- Exercise details: Your answer must consist of exactly the lines below, starting with the line with "Task: Toggle shuffle random playback" and going on through the line with "Task: Click the OSMA legend label", and nothing else.

- Supplied data:
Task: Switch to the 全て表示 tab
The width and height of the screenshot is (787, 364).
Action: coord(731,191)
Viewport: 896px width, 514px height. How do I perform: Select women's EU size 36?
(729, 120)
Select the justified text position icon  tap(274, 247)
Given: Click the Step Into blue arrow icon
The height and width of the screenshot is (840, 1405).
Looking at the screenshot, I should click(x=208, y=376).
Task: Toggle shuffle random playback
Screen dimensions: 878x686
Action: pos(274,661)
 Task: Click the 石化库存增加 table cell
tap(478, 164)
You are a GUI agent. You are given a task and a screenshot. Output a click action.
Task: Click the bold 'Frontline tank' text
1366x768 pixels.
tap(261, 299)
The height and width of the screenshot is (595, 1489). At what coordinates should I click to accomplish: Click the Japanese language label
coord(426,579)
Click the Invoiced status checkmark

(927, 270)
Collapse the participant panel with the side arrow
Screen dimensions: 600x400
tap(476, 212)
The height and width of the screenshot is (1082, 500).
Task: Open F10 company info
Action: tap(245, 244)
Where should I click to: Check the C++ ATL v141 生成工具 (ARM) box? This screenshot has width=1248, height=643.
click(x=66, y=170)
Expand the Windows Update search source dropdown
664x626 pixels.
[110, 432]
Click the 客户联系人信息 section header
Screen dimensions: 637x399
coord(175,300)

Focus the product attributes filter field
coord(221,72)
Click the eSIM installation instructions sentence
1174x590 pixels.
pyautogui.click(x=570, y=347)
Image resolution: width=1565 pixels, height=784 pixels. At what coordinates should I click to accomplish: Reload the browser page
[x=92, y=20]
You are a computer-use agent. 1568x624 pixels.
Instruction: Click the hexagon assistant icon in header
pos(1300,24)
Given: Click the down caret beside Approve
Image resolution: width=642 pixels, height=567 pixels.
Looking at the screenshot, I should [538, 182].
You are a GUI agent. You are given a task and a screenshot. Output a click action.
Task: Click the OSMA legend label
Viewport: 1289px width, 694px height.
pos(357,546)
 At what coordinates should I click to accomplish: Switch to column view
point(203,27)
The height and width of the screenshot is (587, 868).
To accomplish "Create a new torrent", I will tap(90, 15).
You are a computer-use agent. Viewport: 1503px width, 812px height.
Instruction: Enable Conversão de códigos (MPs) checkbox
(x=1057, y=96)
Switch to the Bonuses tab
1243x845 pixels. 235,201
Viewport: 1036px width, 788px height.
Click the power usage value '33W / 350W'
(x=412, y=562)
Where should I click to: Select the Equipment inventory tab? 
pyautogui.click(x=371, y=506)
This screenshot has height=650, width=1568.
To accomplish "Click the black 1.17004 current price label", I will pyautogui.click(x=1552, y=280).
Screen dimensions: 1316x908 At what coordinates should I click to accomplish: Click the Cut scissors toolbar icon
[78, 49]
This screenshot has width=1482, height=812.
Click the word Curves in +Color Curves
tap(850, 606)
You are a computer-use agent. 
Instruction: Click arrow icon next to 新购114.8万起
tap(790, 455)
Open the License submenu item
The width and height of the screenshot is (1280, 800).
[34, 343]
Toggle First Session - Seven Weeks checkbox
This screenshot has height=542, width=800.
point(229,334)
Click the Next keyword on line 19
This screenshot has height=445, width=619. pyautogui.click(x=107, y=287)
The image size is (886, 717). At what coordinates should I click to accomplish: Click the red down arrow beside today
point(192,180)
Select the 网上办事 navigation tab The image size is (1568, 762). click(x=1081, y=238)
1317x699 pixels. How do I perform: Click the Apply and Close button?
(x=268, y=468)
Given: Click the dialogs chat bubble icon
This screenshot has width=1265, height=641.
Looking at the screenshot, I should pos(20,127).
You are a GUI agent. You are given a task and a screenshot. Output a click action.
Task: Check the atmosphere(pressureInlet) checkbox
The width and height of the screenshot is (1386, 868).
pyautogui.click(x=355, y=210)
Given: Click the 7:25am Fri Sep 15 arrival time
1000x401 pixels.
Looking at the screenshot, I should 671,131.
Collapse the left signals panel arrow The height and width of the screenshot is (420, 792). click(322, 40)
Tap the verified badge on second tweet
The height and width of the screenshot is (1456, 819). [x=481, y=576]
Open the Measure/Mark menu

- Your solution:
Task: Toggle shuffle random playback
Screen dimensions: 878x686
Action: pos(274,661)
 Task: Click the 石化库存增加 table cell
tap(478, 164)
You are a GUI agent. You are given a task and a screenshot. Output a click action.
Task: Click the bold 'Frontline tank' text
1366x768 pixels.
tap(261, 299)
The height and width of the screenshot is (595, 1489). At what coordinates should I click to accomplish: Click the Japanese language label
coord(426,579)
Click the Invoiced status checkmark

(927, 270)
Collapse the participant panel with the side arrow
Screen dimensions: 600x400
tap(476, 212)
The height and width of the screenshot is (1082, 500).
Task: Open F10 company info
Action: tap(245, 244)
Where should I click to: Check the C++ ATL v141 生成工具 (ARM) box? This screenshot has width=1248, height=643.
click(x=66, y=170)
Expand the Windows Update search source dropdown
664x626 pixels.
[110, 432]
Click the 客户联系人信息 section header
Screen dimensions: 637x399
coord(175,300)

Focus the product attributes filter field
coord(221,72)
Click the eSIM installation instructions sentence
1174x590 pixels.
pyautogui.click(x=570, y=347)
Image resolution: width=1565 pixels, height=784 pixels. At what coordinates should I click to accomplish: Reload the browser page
[x=92, y=20]
You are a computer-use agent. 1568x624 pixels.
Instruction: Click the hexagon assistant icon in header
pos(1300,24)
Given: Click the down caret beside Approve
Image resolution: width=642 pixels, height=567 pixels.
Looking at the screenshot, I should [538, 182].
You are a GUI agent. You are given a task and a screenshot. Output a click action.
Task: Click the OSMA legend label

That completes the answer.